STORED DATA >>
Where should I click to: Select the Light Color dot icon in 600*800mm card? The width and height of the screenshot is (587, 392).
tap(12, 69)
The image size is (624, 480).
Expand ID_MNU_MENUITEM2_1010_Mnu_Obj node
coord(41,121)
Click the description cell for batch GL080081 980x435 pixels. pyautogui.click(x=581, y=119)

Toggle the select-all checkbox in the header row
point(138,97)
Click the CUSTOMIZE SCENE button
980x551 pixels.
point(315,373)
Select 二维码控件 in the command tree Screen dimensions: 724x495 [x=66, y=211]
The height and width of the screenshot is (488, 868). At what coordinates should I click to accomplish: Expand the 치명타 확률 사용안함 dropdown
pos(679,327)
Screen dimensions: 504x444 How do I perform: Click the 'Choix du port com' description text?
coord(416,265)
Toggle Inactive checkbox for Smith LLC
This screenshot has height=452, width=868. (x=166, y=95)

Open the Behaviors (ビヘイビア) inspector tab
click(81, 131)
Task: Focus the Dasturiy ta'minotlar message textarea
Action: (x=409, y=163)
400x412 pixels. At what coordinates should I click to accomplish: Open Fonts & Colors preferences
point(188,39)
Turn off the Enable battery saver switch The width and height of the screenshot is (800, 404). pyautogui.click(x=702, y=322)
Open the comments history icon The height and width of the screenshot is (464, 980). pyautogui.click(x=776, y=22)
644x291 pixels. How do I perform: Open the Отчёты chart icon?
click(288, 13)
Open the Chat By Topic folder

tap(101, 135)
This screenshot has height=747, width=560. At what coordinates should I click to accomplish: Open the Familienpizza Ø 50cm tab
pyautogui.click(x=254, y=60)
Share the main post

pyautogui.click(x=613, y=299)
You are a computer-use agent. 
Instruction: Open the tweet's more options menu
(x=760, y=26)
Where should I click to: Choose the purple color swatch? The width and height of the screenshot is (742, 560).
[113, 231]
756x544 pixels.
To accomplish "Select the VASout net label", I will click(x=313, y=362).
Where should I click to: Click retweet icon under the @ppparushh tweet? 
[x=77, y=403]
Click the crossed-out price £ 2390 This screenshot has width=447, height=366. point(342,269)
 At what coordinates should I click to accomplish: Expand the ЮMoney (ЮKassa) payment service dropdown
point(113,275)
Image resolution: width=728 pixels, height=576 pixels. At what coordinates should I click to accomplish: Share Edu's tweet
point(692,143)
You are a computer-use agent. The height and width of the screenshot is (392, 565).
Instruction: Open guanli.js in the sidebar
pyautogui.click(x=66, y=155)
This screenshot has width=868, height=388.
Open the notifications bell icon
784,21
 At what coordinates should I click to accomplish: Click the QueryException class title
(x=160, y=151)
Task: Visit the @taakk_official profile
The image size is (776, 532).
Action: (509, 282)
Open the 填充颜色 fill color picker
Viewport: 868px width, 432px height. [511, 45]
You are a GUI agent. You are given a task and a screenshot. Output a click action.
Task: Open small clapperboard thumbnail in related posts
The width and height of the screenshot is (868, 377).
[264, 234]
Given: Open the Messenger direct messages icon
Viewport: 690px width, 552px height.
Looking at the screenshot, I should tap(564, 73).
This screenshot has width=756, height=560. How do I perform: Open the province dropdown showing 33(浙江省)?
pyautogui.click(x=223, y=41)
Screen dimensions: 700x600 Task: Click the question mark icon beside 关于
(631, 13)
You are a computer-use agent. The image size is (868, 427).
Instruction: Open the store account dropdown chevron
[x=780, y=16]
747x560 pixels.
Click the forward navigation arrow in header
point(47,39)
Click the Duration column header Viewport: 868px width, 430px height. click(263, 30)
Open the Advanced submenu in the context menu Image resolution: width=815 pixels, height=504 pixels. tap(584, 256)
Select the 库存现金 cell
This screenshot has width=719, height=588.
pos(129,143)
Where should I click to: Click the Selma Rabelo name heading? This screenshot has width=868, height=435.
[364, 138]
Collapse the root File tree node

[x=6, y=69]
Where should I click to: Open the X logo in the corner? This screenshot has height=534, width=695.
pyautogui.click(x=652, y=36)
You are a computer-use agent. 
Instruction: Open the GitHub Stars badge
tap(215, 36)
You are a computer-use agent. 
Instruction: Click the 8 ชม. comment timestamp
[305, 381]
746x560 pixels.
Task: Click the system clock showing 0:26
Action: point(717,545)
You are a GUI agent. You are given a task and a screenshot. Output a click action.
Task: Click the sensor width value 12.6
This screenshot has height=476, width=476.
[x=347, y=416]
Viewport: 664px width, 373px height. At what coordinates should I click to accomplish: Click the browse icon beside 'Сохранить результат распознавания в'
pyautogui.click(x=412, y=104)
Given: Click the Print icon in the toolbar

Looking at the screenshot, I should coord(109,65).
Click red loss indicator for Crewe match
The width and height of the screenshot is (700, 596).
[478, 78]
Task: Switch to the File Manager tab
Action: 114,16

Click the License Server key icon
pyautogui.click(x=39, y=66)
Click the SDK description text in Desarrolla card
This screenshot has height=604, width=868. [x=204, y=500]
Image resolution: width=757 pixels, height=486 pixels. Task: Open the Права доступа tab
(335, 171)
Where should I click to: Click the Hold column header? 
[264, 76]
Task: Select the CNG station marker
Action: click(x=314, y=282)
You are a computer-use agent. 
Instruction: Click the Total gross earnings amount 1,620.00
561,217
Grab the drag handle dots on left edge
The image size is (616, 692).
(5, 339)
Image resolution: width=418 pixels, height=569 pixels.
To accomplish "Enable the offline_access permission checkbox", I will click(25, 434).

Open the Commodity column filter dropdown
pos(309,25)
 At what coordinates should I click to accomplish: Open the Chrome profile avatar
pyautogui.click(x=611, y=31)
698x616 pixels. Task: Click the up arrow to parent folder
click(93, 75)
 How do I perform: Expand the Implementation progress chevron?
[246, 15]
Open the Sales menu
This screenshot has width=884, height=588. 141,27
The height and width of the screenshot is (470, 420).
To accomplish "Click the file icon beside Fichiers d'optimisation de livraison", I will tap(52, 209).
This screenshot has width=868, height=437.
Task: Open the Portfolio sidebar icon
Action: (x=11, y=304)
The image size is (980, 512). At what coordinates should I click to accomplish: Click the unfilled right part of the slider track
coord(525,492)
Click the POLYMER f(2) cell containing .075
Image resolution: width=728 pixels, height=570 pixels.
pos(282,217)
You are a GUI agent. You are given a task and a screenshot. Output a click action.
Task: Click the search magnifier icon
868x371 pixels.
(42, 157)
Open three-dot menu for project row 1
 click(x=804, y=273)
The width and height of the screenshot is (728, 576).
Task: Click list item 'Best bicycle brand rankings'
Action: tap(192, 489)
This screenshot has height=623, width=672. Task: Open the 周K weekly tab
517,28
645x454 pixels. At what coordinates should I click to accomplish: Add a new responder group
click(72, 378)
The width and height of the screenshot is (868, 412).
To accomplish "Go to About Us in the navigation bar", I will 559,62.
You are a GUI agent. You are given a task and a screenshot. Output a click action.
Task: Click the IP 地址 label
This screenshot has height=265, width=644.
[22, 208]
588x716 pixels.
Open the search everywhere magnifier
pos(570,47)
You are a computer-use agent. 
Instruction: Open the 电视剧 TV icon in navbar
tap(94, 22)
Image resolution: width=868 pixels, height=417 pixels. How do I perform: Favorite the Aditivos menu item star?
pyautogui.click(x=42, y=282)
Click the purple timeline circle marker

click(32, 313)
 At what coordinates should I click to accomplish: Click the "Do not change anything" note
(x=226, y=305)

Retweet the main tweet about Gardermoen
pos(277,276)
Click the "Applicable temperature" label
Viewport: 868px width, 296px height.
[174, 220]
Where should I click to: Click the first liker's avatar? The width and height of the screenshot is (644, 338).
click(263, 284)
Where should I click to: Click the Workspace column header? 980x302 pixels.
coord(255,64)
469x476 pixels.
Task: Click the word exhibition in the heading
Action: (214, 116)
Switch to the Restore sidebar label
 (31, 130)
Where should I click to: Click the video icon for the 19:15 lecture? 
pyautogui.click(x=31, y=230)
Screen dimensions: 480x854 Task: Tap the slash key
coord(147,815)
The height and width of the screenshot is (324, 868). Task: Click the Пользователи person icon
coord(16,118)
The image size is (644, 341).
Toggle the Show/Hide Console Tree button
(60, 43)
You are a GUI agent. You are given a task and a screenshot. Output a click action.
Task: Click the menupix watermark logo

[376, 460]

REQUIREMENT >> Scan the material above. Extract every line in which the word "cell" occurs.

PROBLEM SOLUTION >>
Click the description cell for batch GL080081 980x435 pixels. pyautogui.click(x=581, y=119)
Select the 库存现金 cell
Click the POLYMER f(2) cell containing .075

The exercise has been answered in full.